When I turned around Wes was on the other side of the kitchen, looking like I had just contracted the plague. His eyes were slightly wide, hands hanging at his sides like he didn't know what to do with them. In short, he looked surprised and slightly horrified with himself. If I had to guess, I would say I had a similar expression on my face.

I gulped. "Um, is goldfish okay? If not I think we have some-"

"Goldfish is fine," He said harshly, making me flinch. If he realized he had just snapped at me, he didn't show any indication. Wes, for the first time in his life, was scared to even look at me, and honestly, I was kinda scared to look at him, too.

"Okay then..." I trailed off, looking down to my feet. Suddenly I was aware that the outfit I was wearing was not ideal for this situation. The big sweatshirt covered the shorts I was wearing and hung off of one shoulder. I was showing entirely too much skin which made the given circumstances even more awkward.

Wes must've sensed my thoughts because I could feel his burning gaze looking me up and down intensely. For some reason, my normal lazy day attire seemed way too provocative, but I could hardly go cover myself up like a nun, now could I? Since Wes was in my presence I had to pretend like nothing was weird or awkward.

That task proved to be extremely difficult. My heart was still palpitating in an irregular manner, my brain was still reeling. Swirls of mixed emotions that I could not comprehend bounced around in my skull like fireflies on a cloudless night. Basically, I couldn't organize or compose my thoughts for the freaking life of me.

Wes looked like he wanted to say something but thought better of it. He swallowed with difficulty, eyes never leaving mine. It was like we were in a dazed trance, not able to look away from each other. Maybe I thought that by staring into his soul like a serial killer I would somehow be able to determine what the hell was going on.

"So, uh," Well great, now I was just fishing for words, "I, um, what should we, er," No matter how many ways I spun it in my brain, there was no way to get out of this predicament. There was no set of words that my jumbled cranium could concoct that would strip away both of our un-comfortableness.

Finally, he spoke, "I should, um, probably get home. Mom has some...Chores she wanted me to get done." That was a lie and I knew it. The Logans were better off money wise then my family, they had a cleaning lady that came twice a week. Wesley Logan was never required to do any physical labor unless it was voluntary.

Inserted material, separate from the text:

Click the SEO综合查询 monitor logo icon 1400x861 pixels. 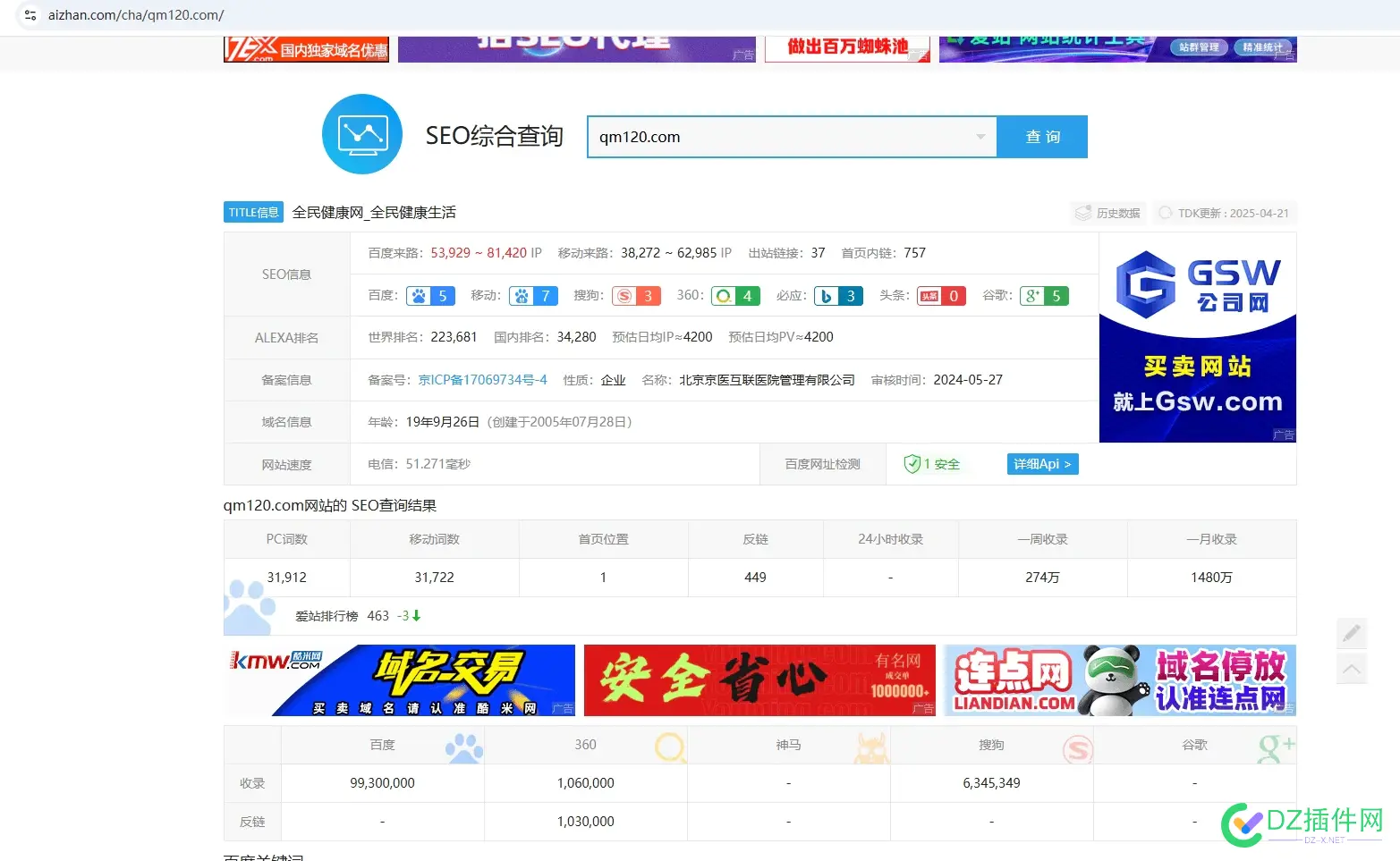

I didn't voice my thoughts, though. In fact, I was glad he was leaving, that way I didn't have to confront any confused emotions I was having. Instead, I could curl up with my goldfish and watch movies for the rest of the day. "Oh, okay. Are you sure?"

I'm an idiot. A blubbering, mindless idiot. I don't know what possessed me to ask him if he wanted to stay, it was clear we both wanted to run out of there like our hair was on fire. Immediately I wrinkled my face at myself, disappointed in my lack of discretion.

He smiled slightly, although I could tell he didn't mean it, "I'm sure, Imogen," Oh, so we were back to my full name, were we? I can't say I missed the nerve-wracking, hyperventilation inducing nickname. "I'll see you later."

"Yeah, see you," I called as he walked away, holding my breath. It seemed like we needed confrontation and clarity like there was an impending doom cloud hovering over our heads that was going to burst at any second. I was just waiting for him to turn around and ask me what I was feeling and what thoughts were going through my head.

But he didn't. Wes kept walking until he was out the door, closing it lightly behind him. As soon as I heard the click I slumped on the counter, letting out a long, stress-filled breath. Great, I was alone. Time for the typical teenage girl overthinking freak out.